PROBLEM REQUIREMENTS — Gather each line in the rows below that contains the word "point" and copy those lines out unchanged.

EXERCISE MATERIALS —

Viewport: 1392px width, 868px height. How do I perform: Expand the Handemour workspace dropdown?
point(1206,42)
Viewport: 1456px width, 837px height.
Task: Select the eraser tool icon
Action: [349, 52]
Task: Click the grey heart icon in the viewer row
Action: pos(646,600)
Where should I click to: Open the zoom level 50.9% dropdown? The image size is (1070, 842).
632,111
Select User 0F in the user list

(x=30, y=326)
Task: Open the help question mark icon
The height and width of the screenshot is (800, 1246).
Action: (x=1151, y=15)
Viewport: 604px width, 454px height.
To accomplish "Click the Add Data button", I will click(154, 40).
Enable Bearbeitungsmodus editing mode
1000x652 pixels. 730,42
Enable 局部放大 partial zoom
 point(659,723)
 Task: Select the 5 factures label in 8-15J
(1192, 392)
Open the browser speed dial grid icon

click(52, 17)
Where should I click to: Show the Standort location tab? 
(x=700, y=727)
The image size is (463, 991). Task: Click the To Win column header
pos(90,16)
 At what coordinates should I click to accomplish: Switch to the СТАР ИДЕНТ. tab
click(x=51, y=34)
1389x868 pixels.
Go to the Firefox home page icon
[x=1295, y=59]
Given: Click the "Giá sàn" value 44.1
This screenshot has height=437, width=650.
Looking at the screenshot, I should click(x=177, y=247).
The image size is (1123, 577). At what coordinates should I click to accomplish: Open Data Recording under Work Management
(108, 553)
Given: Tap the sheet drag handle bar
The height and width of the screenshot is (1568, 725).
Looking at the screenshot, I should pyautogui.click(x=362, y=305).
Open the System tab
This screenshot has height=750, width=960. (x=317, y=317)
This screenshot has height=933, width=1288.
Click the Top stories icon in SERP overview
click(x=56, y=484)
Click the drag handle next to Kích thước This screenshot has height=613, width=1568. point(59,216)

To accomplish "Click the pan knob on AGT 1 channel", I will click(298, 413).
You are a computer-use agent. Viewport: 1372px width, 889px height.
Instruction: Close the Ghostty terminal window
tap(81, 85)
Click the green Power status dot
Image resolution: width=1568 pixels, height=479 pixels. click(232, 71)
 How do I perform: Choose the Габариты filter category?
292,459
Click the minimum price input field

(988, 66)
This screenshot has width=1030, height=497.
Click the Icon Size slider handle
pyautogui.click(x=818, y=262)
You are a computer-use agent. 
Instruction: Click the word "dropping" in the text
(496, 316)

PROBLEM SOLUTION —
point(1206,42)
 point(659,723)
Click the drag handle next to Kích thước This screenshot has height=613, width=1568. point(59,216)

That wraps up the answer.